PROBLEM TO WORK ON :: Print every record below exactly as it stands, but leave out the pictures.

MATERIAL FOR THIS EXERCISE ::
◆ ◆ ◆ ◆

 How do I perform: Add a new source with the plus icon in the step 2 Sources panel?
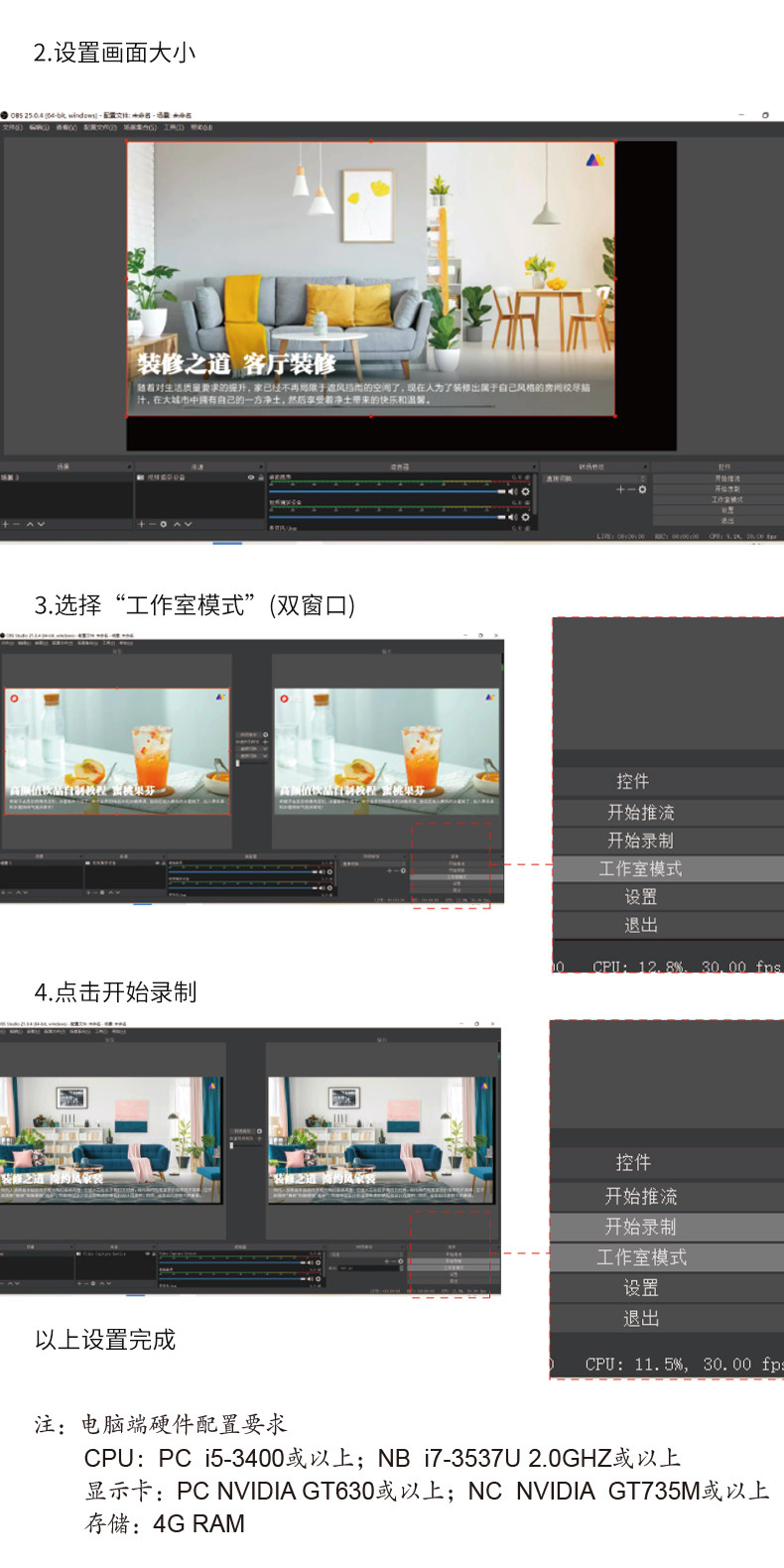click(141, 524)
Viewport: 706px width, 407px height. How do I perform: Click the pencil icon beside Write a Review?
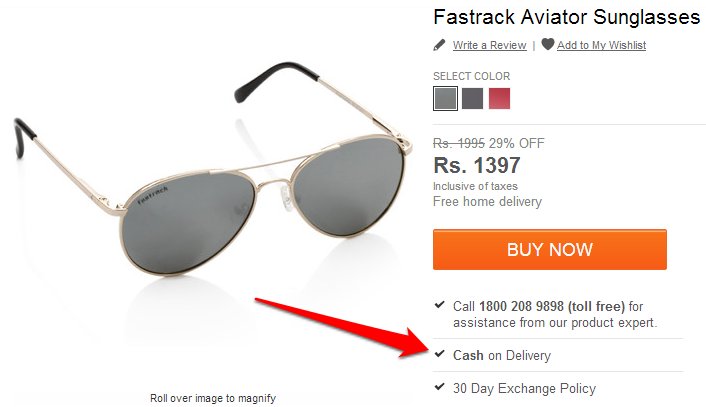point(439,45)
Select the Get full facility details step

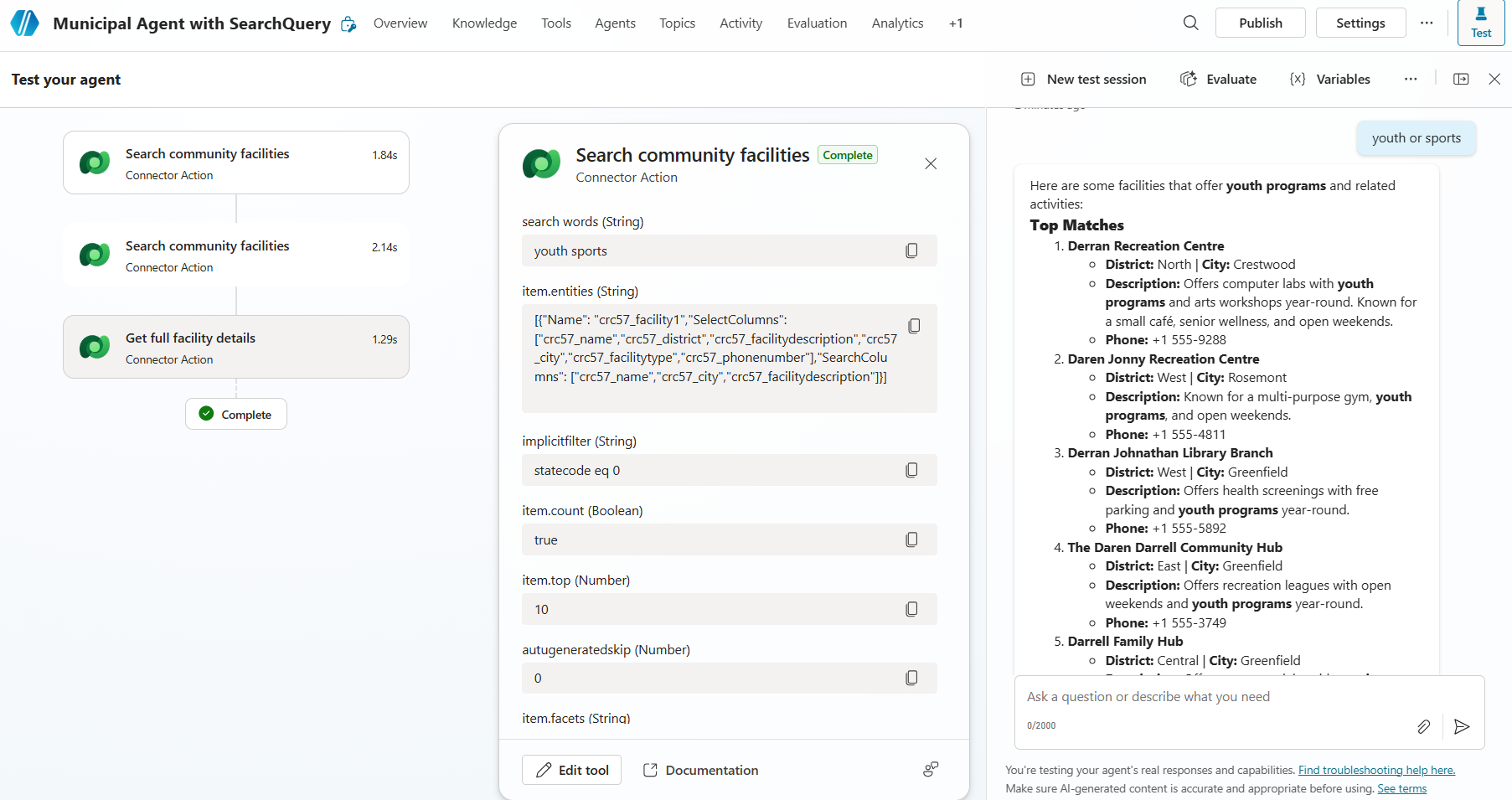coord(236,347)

◆ ◆ ◆ ◆

ANSWER FOR THIS EXERCISE ::
 How do I perform: Add a new source with the plus icon in the step 2 Sources panel?
click(141, 524)
Viewport: 706px width, 407px height. How do I perform: Click the pencil icon beside Write a Review?
point(439,45)
Select the Get full facility details step

coord(236,347)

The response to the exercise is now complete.